## Your objective
Check every line of the data below for the word "agent" and say how many have it, without further comment.

## Record excerpts
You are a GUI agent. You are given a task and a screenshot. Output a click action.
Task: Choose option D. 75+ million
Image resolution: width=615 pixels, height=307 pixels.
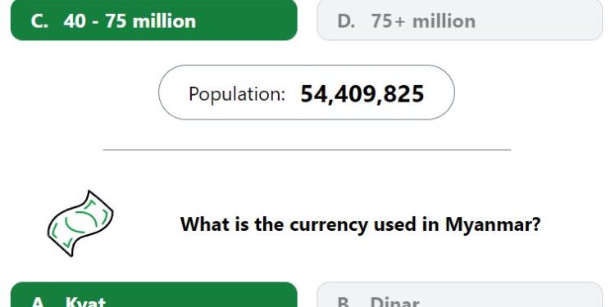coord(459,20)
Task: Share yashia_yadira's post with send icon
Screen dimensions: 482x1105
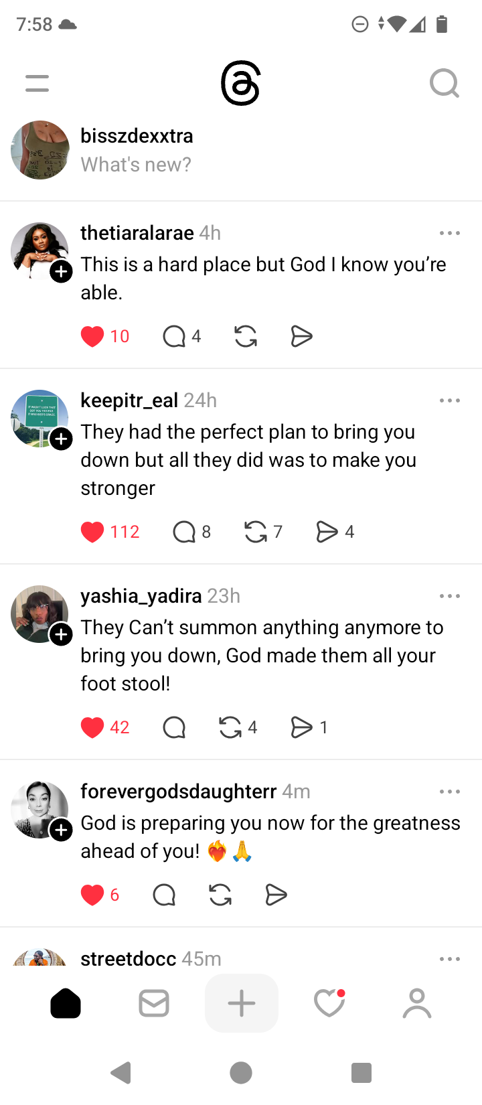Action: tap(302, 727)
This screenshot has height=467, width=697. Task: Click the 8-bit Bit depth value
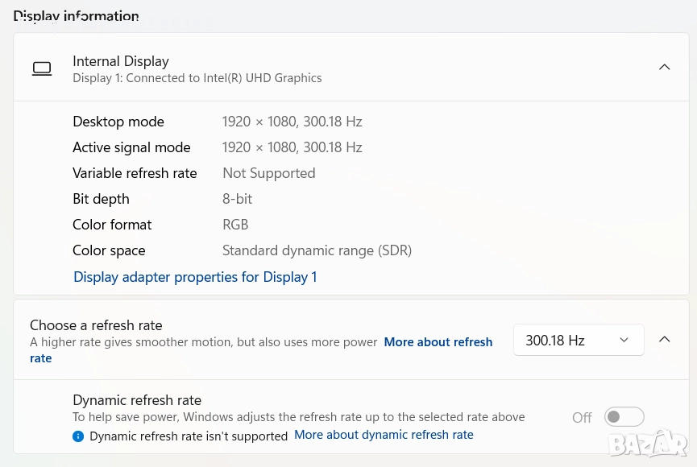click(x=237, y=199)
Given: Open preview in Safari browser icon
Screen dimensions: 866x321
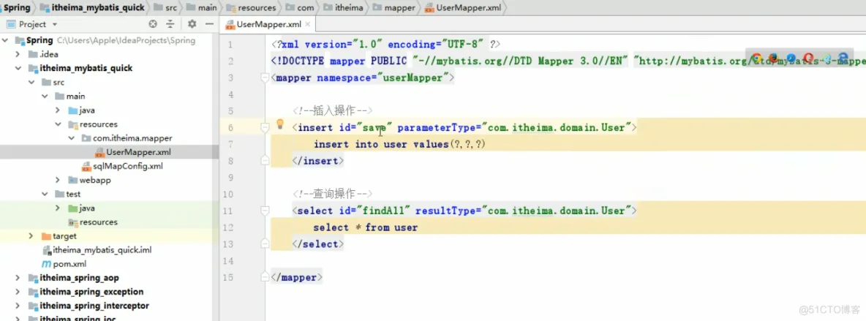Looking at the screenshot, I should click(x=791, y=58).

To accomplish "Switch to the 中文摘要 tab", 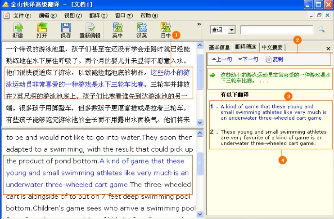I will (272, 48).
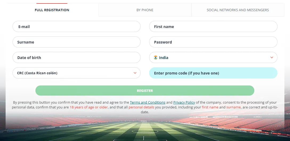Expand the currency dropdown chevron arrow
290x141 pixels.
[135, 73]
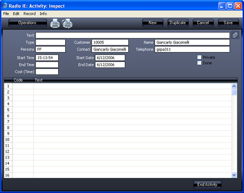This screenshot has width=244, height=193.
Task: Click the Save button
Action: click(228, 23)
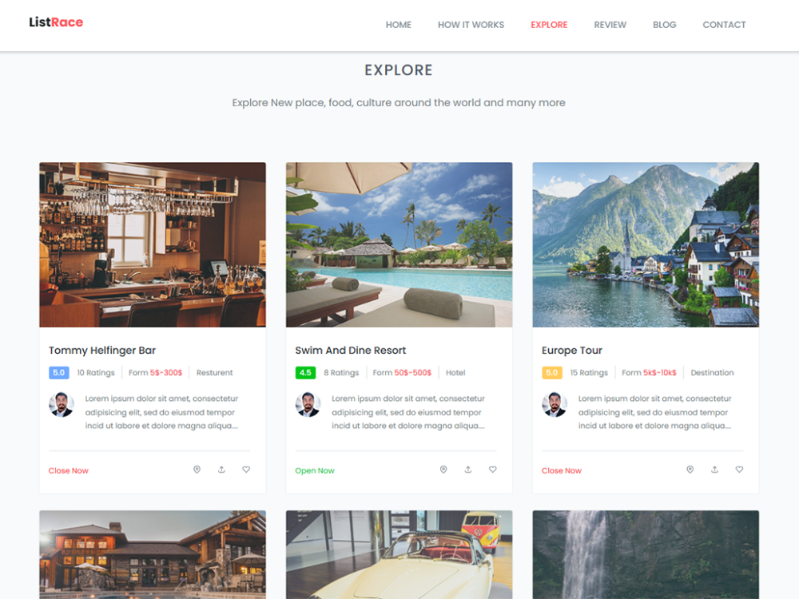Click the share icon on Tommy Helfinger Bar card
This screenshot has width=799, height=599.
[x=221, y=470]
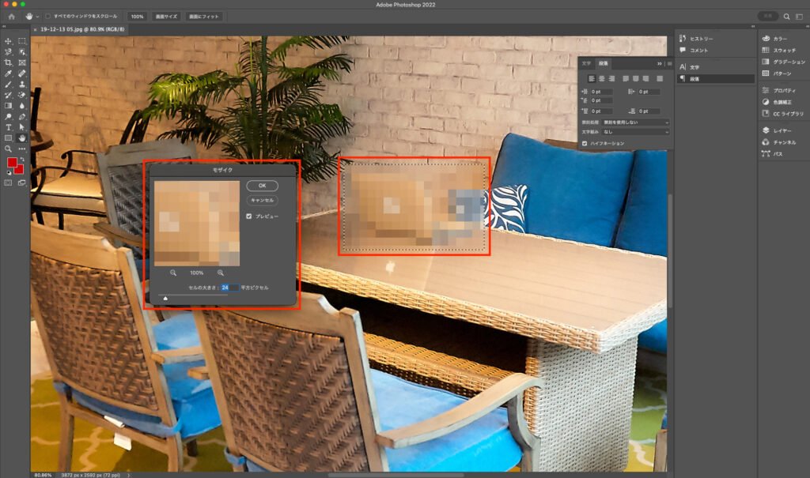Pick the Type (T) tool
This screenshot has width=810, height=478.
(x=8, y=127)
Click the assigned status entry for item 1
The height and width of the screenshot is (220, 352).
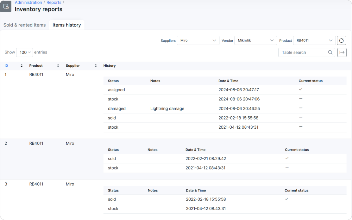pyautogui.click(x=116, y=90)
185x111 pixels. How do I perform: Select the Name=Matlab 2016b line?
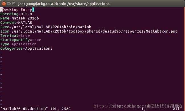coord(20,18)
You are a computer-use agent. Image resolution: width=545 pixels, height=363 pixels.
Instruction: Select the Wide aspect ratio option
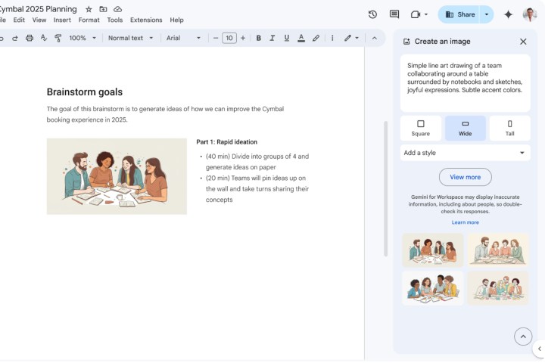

## Exercise output
2